The Dallas City Planning Commission on Thursday held a development-and-landscape plan for the Preston Hollow Village portion of Plan Development District (PD) No. 750 under advisement after neighbors and the developer disagreed about whether the PD’s large-open-space requirements have been satisfied.
Staff presented a formal development plan for portions of Subdistrict C (tracks C, D and F) at the northwest corner of North Central Expressway and Walnut Hill Lane. The application covers roughly 6.323 acres in Council District 11 and would formalize construction of a roughly 3-acre large open space, pedestrian connections and streetscape elements. Planning staff recommended approval of the plan but commissioners opted to hold the case to allow further negotiation with neighborhood representatives.
The dispute centers on language in PD 750 requiring a minimum of 3 acres of required landscape area to be provided and maintained within the large open space and completed within two years of issuance of certificates of occupancy for a minimum of 500 dwelling units. Staff planner Sharon Blue told the commission that the PD’s “final location of large open space must be shown on a development plan,” and that the district’s controlling language allows some adjustment of the open-space footprint when the development plan is filed. Blue said the applicant’s proposed layout shows the required landscape area and streetscape, and that staff’s analysis finds it meets the PD standards.
Applicant representatives said parts of the large open space already exist and that the submitted development-and-landscape plan completes the PD’s open-space obligation. Suzanne Kedron, who described herself as the applicant’s representative, told commissioners: “This area complies with the PD as part of the large open space by providing three water features, tree plantings, hardscape areas, pedestrian lighting, benches [and] an open amphitheater area.” She asked the commission to approve the plan.
Neighbors and members of the PD’s long-standing neighborhood task force said the developer had previously promised a contiguous, triangular park and had failed to construct the required amenities on schedule. Edward Haines, a founding member of the task force, told the commission that the PD required the open space to be completed after the developer reached the 500-dwelling-unit milestone, which staff records show occurred in 2019, and that the large open space “was never developed.” Haines asked the commission to deny the application so the developer would be required to fulfill the original PD commitments.

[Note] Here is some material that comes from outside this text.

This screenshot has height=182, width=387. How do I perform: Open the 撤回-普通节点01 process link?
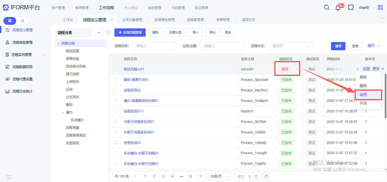click(136, 80)
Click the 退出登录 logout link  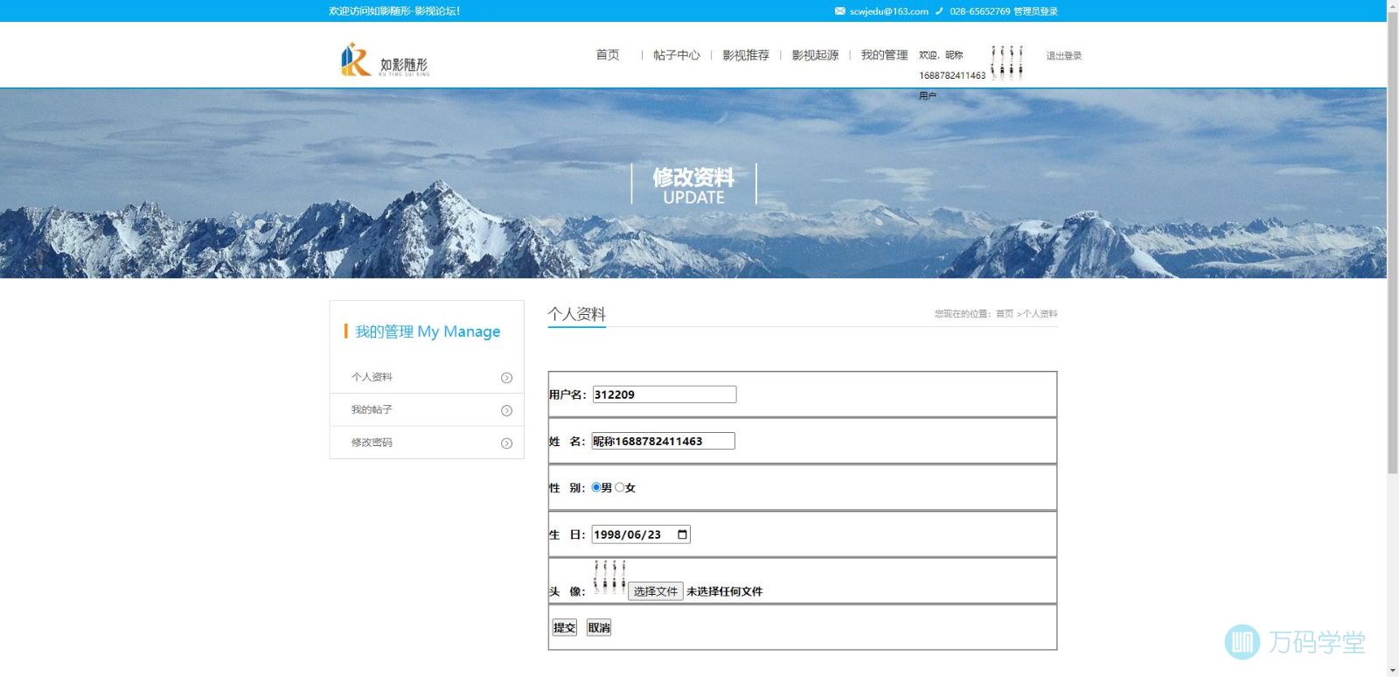(1063, 56)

Commissioners pressed staff on specific measurements and the effect of small shifts in the open-space footprint. At the hearing, commissioners and staff discussed numbers the neighborhood submitted and staff’s conversion of plan square footage into acreage: the applicant’s documents and commissioners’ calculations produced a set of figures frequently cited during the hearing — a roughly 2.46-acre green area plus an approximately 0.37-acre street footprint yields about 2.81 acres, and the parties disputed whether the long skinny hardscape area to the south (roughly 0.60 acres, according to one commissioners’ calculation) should count toward the PD-required 3 acres. Staff said PD language allows some flexibility: “It could have moved east, west,” Blue said, adding staff concluded the proposed plan met the PD standards.
Neighbors also raised concerns about notice. Commissioner Sims asked staff whether the PD or city code requires mailed notice for a development plan. Blue responded the PD required the applicant to notify a list of neighborhood associations before filing the application, but that the city’s development-plan process does not carry the same public-notice requirements as rezoning decisions. Applicant counsel provided certified notices they said had been mailed in 2023 in accordance with the PD conditions.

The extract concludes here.